Georg W. Kreutzberg (September 2, 1932 – March 20, 2019) was a German neuromorphologist. Kreutzberg was long-serving director at the Max Planck Institute of Neurobiology in Martinsried near Munich.
He remained active as emeritus director at that institute. His various research interests have included microglia cells, neuropathology and nerve regeneration following trauma (especially paraplegia and quadriplegia), fraud in science, correct reporting of scientific research to laypeople and the history of neuroscience in Germany.
Kreutzberg was born in Ahrweiler. He studied medicine, later specializing in Neuropathology, at the Rheinische Friedrich-Wilhelms-University in Bonn, the Albert Ludwig's University in Freiburg, the Medical University in Innsbruck and the University of Vienna. In 1961 he graduated as doctor from the University of Freiburg in Breisgau.
After working as post-doctoral scientific assistant, first at the Max Planck Institute of Psychiatry in Munich, then at the Massachusetts Institute of Technology (MIT) in Cambridge, Massachusetts, as well as at the Rockefeller University in New York City, he graduated with Habilitation in Neuropathology at the Technical University of Munich in 1971.
In 1977 Kreutzberg received a call to the position of Adjunct Professor for Neuropathology at the medical faculty of the Technical University of Munich.
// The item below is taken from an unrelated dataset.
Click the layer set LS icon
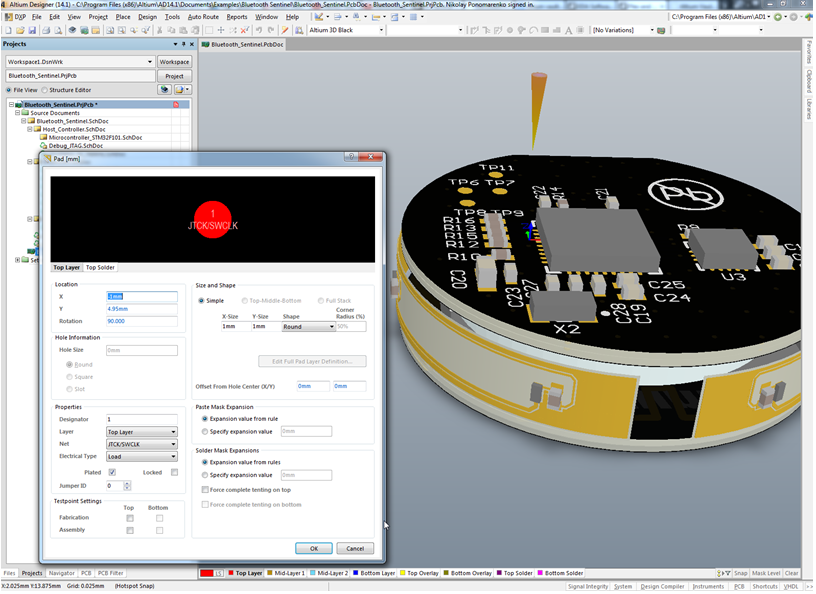The height and width of the screenshot is (594, 816). 218,573
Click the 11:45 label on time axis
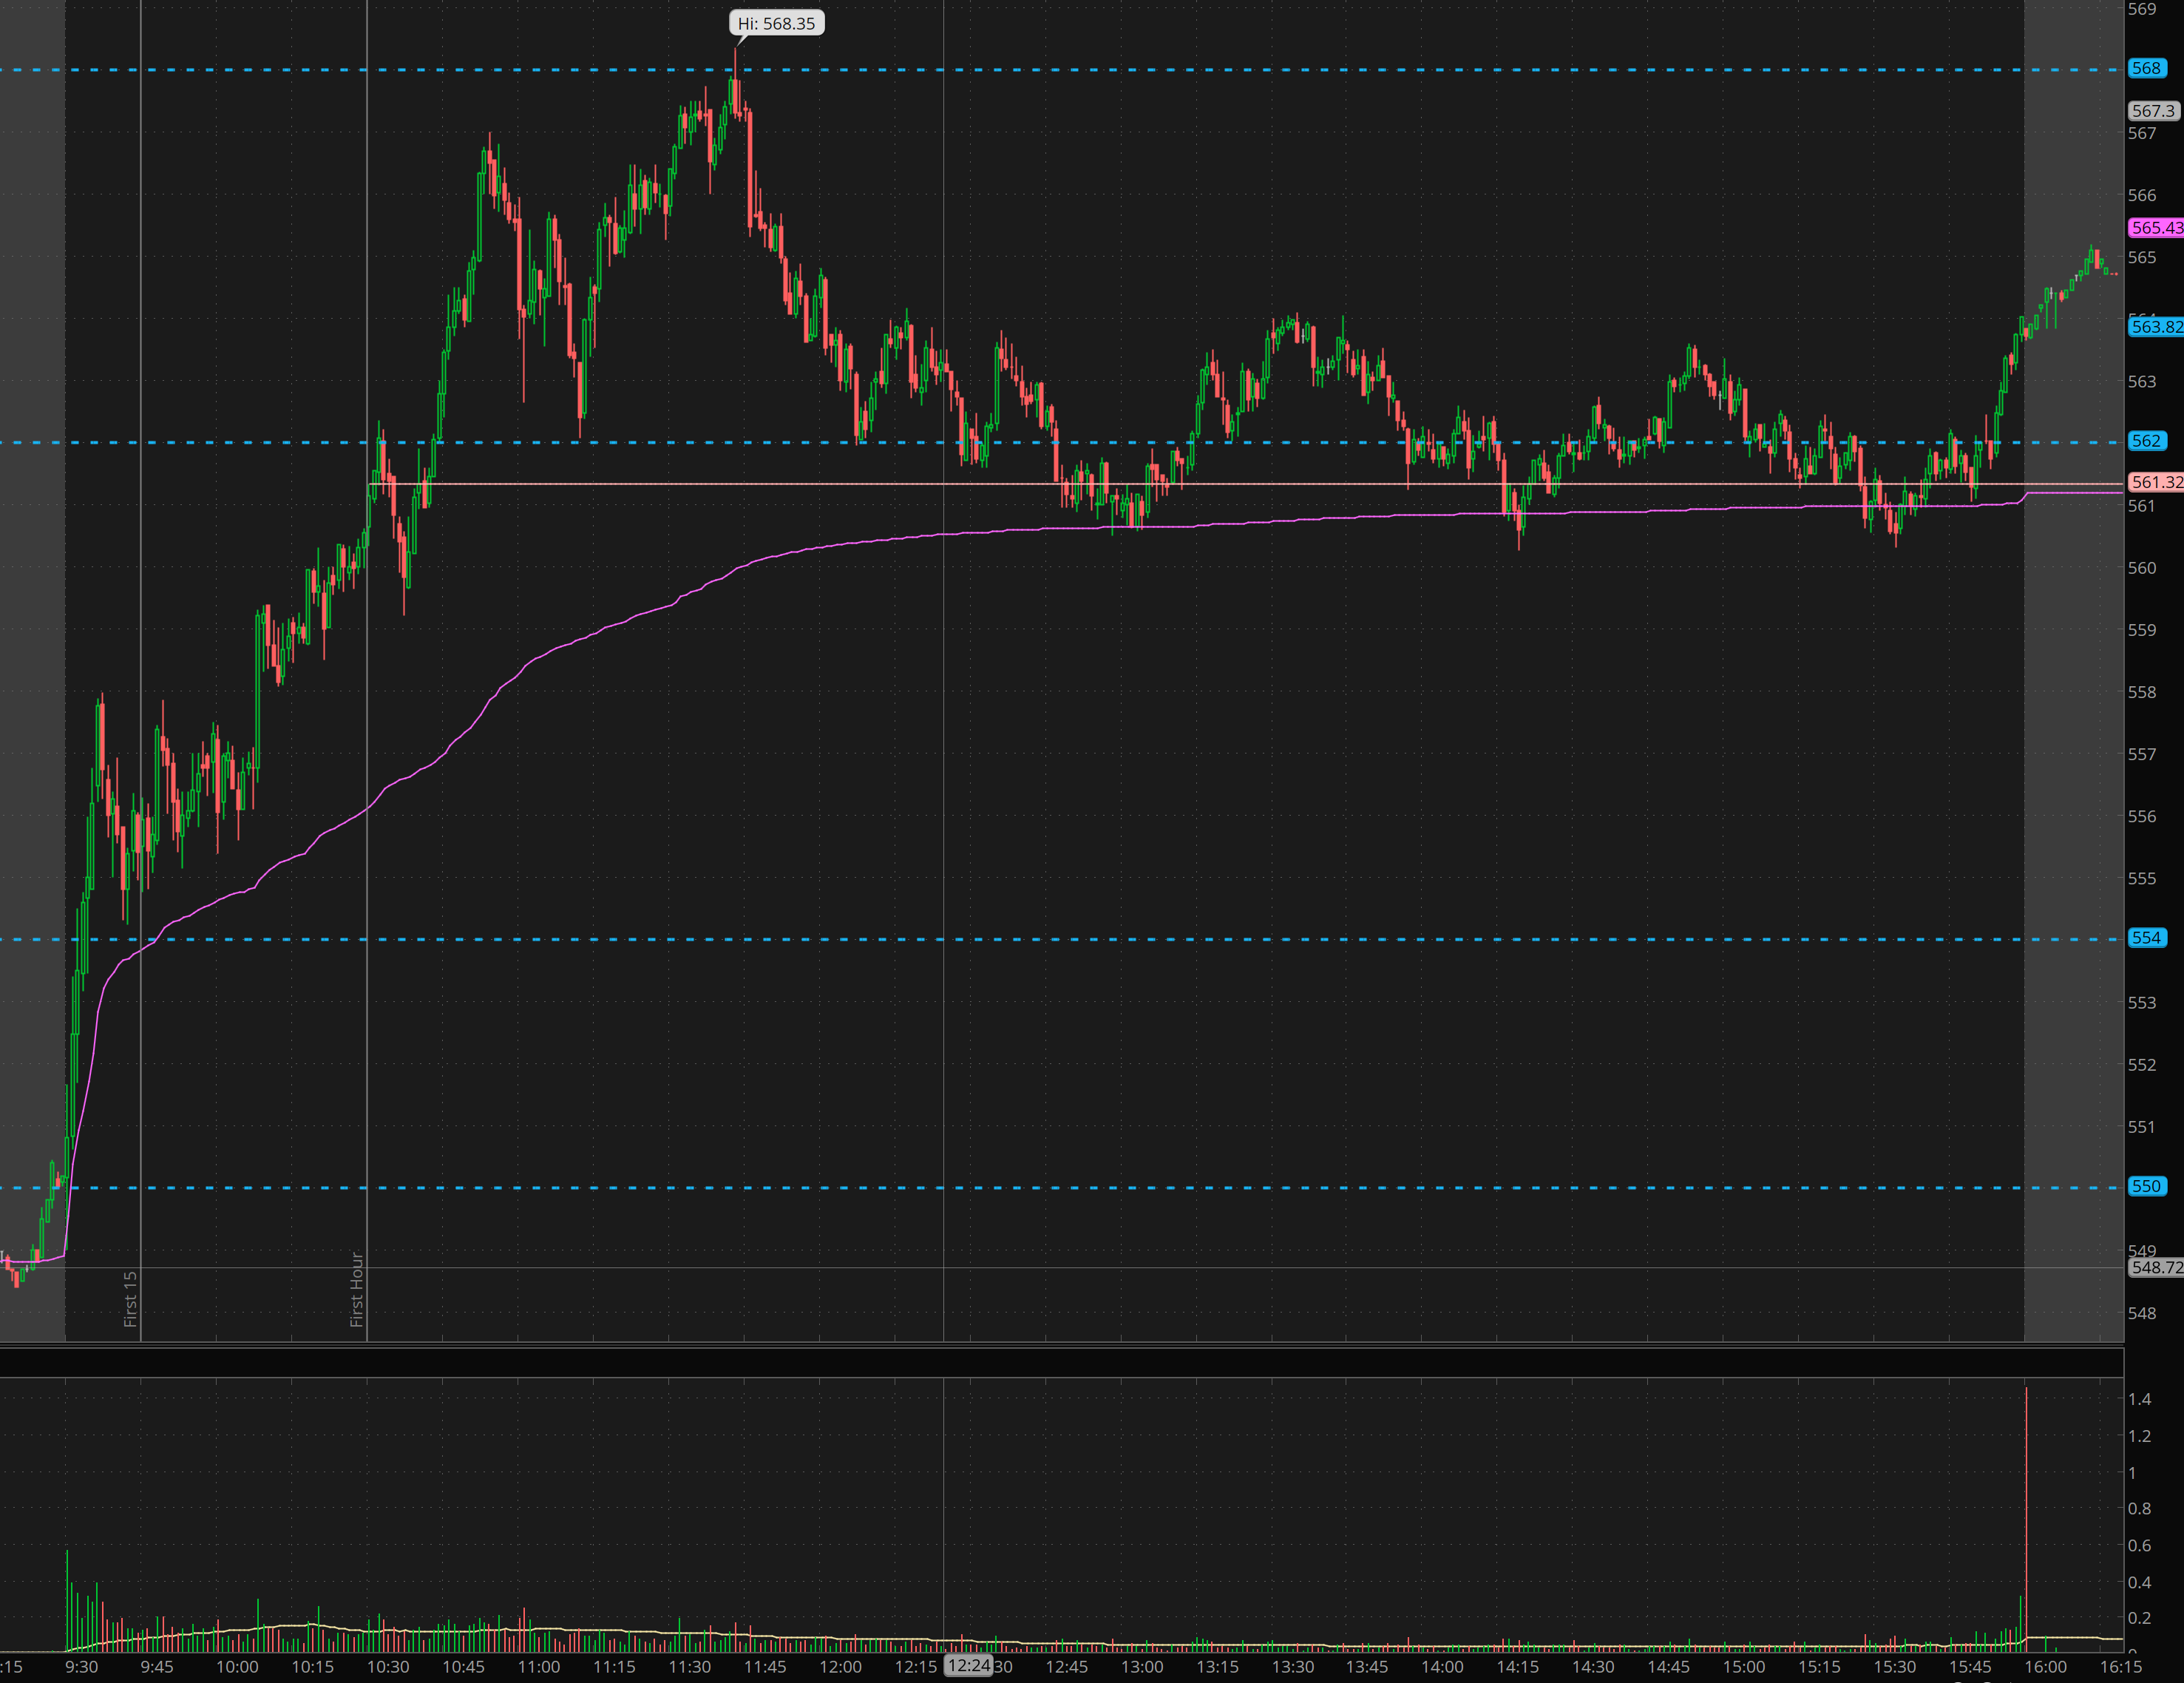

In 1978 he was scientific member and director at the theoretical section of the Max Planck Institute of Psychiatry in Munich (from 1984 situated at Planegg-Martinsried), which became the independently administered Max Planck Institute of Neurobiology in 1998. In 1993 he worked as visiting professor at the Brain Research Institute of Zurich University. In 2000 Kreutzberg received emeritus status, nevertheless has continued working there with lectures, honorary appointments and advisory activities.
He had memberships in numerous national and international research organizations. Between 1981 and 1985 he was elected President of the Deutsche Gesellschaft für Zellbiologie (DGZ), from 1994 to 1997 of the International Society of Neuropathology and from 1997 to 2000 of the German Neurowissenchaftlichen Gesellschaft. In 1991 he was founding member, and from 1994 to 2008 chairman, of the Scientific Committee of the "International Foundation for Research in Paraplegia" (IFP) in Zurich. From 1991 to 1998 Georg Kreutzberg was initiator, joint instigator and director of the European Initiative for Communicators of Science (EICOS). From 1991 to 2019 was a member of the European Academy of Sciences and Arts. From 2007 to 2008 he was president of the "International Society for the History of the Neurosciences" He died on March 20, 2019, at the age of 86.[1]
Georg Kreutzberg researched as experimental neuropathologist on the cellular mechanisms of brain and nerve disorders, especially on regeneration and repair mechanisms in the brain as well as the role of glia cells in brain diseases. He was regarded as a leader in the investigation of microglia cells - the crucial defense cells of brain tissue. He discovered the blocking effect of colchicine on axonal and dendritic transport in nerve cells. Using the experimental model provided by the facial motor nucleus following axotomy Kreutzberg and his fellow workers discovered essential parameters of the regeneration program of nerve cells. Here, he developed also the activation concept of microglia cells, which revealed new directions for the understanding of many brain diseases.